Minggu, 07 November 2021
Apa yang kamu ingat tentang usia dua puluhan? 


Mayoritas akan bilang isinya tentang suka cita. Bertemu banyak orang baru, teman-teman yang sefrekuensi, tenaga yang mumpuni, dan sebagian besar pasti merasakan gairah cinta terhadap lawan jenis.


Banyak diantaranya yang mengejar cita-cita, banyak juga yang sibuk foya-foya, dan diantara lainnya bertanya-tanya, untuk apa aku ada di dunia?


Hal tersulit ketika sedang merasa marah adalah mengingat kebaikan-kebaikan yang pernah diberikan. Mungkin aku merasa marah pada makhluk-Nya, atau marah pada diriku sendiri yang tidak mampu menjadi kusir dari nafsuku. Lantas kebaikan Allah yang sangat banyak kepadaku ini jadi terlupa. Dan sempit menguasai isi hati.


Sibuk menggali potensi, berlatih tanpa henti, melupakan banyak cerita tentang itu dan ini. Dan akhirnya, berkontemplasi. Sebenernya apa sih? Apa yang mau aku cari dari seluruh kesibukan yang kujalani?


Menjadi jujur pada diri sendiri rupanya seperti sengaja menabur garam pada sariawan. Perih, meskipun menyembuhkan. Ada rasa traumatis dan kelelahan ketika membuka diri pada kesalahan yang pernah dilakukan.

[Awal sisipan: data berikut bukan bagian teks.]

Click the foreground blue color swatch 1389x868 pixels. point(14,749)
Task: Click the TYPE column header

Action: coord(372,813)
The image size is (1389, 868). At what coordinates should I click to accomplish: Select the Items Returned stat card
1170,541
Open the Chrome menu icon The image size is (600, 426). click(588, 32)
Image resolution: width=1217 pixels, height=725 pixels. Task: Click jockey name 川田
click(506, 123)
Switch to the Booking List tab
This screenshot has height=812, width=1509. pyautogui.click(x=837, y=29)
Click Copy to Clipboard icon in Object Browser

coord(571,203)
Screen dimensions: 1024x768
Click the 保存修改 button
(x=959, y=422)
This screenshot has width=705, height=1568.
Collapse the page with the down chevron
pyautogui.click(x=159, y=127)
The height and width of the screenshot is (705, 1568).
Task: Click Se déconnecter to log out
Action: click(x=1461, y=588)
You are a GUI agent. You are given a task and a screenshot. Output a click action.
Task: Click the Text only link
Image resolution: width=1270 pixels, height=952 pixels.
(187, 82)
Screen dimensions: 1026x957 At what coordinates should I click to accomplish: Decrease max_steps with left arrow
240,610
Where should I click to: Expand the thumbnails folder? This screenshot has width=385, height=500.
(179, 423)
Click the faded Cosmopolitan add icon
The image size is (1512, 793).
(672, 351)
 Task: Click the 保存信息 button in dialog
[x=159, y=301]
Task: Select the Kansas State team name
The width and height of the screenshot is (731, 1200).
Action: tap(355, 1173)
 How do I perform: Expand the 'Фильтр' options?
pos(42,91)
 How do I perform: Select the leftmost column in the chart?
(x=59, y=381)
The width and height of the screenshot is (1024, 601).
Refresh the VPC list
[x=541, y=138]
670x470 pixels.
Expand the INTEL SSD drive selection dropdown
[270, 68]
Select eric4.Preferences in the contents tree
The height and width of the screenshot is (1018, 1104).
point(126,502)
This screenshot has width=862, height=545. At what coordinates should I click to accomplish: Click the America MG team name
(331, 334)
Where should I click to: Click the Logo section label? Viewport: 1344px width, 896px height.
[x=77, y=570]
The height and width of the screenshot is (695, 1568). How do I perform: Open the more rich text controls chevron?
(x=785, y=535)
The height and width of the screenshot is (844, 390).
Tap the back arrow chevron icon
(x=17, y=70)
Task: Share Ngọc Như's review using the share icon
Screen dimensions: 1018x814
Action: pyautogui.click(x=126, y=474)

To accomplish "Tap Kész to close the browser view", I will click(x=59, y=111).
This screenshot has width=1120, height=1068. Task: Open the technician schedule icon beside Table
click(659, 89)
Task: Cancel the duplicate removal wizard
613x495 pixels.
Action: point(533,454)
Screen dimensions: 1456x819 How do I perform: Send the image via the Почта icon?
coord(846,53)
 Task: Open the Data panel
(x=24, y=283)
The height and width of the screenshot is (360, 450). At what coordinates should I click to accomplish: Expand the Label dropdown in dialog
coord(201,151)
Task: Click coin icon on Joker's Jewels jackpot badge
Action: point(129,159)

Usia dua puluhan bagiku, adalah waktu ketika memulai mengenali perasaan. Menggali makna dan sedang berusaha membasuh luka pengasuhan. Sebagian bilang bahwa aku terlalu maskulin untuk jadi perempuan, terlalu berani mengambil keputusan. Dan aku makin bertanya-tanya, kemanakah fitrahku dan perjanjianku dengan Rabb-ku Yang Maha Baik, mengapa aku bisa lupa? 


Umur dua puluhan, apalagi yang sudah menuju tengah maupun berada di akhir, umumnya merasakan kegelisahan luar biasa mengenai hal-hal yang tak kasat mata. Mungkin berkenaan tentang pasangan, atau berkenaan tentang pengembangan diri. Mencari-cari, apa sih sesungguhnya yang Allah mau dari diriku yang kecil ini? 


Mengapa Allah terus menjauhkanku dari orang yang baik padaku? Lantas, sesungguhnya apa yang aku harus aku lakukan atas segala hal yang datang dan pergi?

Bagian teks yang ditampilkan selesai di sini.